Precedent case for the prosecution was the decision of University v. Carberry, held that a person who claimed parking in a space was "common practice" and that therefore the appellant's mistake was reasonable, was errononeous. Incorrect usage of parking spaces does not "ripen" into a license to illegally park.

After deliberation, a 2-1 decision of the court was to relieve Ms. Hepner of her citation.

Next case, University v. Mellor -
Mr. Mellor woke up ill on the morning in question with severe abdominal pain. He rushed himself to Watkins Health Center and upon arrival, found that he had only a few pieces of change for the metered parking in front of the clinic. Not a university permit holder, Mr. Mellor was left with no other options for parking beyond driving around the block to park off campus. Because of his painful and panicked state, he just fed the change he had found into the meter and rushed into the clinic, where he was examined, diagnosed with kidney stones, and subsequently treated in a manner that involved being confined to a bed on fluids for the four hour duration of his stay. Upon release, Mr. Mellor discovered he had received two parking citations for parking in an expired metered parking space.

The University policy on these particular metered parking stalls in front of Watkins Health Center is that, should a person prove they were admitted to Watkins Health Center an hour or more before receiving the first citation, they are to be released from the ticket. The meters in this location are one hour maximum meters, which means they max out after a person pays for an hour of time. Mr. Mellor did not pay for an hour of time in the space and the first citation was entered twenty minutes after he checked in to Watkins.

Defense (me!) argued that Mr. Mellor was in a state of severe pain, a condition that constituted an emergency visit and admission to Watkins Health Center. He made a good faith effort to pay the meter with the change he had available. Gauging the reasonableness of his efforts, it's important to apply a standard of reasonable behavior that is adjusted by the severity of his pain and his condition, a condition which led doctors to keep him at the Center for four hours for treatment. He was unable to leave during that time to move the car. Citing University v. George, defense pointed out that the court has held that the University shall not prioritize adherence to parking regulations over the health of a student, especially one suffering from a condition that can reasonably be said to impair their ability to proactively secure change before leaving their house for the hospital.

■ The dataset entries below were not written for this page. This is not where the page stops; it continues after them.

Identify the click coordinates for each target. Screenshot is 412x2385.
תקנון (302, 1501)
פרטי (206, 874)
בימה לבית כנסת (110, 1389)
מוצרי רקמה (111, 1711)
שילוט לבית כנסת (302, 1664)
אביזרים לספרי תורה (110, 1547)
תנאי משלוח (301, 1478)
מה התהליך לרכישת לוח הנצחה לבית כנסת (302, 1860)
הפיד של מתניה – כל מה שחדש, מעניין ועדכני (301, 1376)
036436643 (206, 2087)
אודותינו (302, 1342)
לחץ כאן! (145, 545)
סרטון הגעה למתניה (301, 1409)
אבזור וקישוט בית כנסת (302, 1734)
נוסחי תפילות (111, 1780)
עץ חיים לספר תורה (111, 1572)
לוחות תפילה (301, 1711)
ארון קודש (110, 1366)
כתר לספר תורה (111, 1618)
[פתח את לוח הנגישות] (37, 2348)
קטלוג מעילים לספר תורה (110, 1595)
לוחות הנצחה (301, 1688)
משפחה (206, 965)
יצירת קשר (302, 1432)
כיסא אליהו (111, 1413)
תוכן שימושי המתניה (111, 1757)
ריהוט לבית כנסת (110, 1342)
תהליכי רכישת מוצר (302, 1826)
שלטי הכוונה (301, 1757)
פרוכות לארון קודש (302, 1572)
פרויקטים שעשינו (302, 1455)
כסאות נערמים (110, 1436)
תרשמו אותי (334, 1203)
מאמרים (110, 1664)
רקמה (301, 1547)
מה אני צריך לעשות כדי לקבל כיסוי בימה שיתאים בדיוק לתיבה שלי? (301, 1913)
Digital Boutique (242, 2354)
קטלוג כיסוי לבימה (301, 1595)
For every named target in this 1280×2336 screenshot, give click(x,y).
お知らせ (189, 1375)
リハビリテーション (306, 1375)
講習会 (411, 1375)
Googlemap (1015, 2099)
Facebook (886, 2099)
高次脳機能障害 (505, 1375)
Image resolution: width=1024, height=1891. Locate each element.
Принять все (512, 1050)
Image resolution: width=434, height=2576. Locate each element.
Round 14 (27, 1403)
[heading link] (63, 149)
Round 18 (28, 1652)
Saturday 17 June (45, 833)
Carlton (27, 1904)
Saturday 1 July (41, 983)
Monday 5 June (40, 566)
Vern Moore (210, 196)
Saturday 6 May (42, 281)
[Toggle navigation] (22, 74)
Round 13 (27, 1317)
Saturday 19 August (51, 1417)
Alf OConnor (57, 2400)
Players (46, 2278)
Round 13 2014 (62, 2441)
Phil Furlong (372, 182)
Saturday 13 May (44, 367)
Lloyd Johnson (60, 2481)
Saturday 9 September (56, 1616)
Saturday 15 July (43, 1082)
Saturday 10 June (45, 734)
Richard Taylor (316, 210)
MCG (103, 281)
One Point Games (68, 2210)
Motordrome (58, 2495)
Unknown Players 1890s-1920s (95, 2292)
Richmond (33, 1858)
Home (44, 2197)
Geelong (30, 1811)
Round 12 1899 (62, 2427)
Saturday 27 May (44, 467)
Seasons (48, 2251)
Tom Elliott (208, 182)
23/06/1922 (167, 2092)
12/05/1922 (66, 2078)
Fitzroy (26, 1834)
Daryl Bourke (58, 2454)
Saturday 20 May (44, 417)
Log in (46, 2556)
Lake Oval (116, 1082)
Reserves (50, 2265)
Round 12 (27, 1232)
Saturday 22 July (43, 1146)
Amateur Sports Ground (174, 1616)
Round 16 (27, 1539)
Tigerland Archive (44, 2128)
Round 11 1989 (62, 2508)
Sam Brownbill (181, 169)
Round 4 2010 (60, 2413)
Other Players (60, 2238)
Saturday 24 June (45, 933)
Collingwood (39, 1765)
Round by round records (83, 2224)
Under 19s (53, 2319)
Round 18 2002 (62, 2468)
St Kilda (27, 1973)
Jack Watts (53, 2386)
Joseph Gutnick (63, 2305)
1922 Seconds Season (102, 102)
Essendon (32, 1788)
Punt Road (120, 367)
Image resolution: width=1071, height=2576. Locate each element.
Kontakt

Prosecution countered that the rule clearly states its terms, and that the George case involves a person who had made an appointment with Watkins and found no parking, metered or permitted, in the lot upon arrival. George parked in a handicapped space because of insufficient spaces. Mellor, however, had available metered parking which he failed to appropriately pay for.

Following deliberation, a 2-1 decision of the court relieved Mr. Mellor of his citation.

If you got through all that, great. If you didn't, what it all boils down to - I WON! Twice.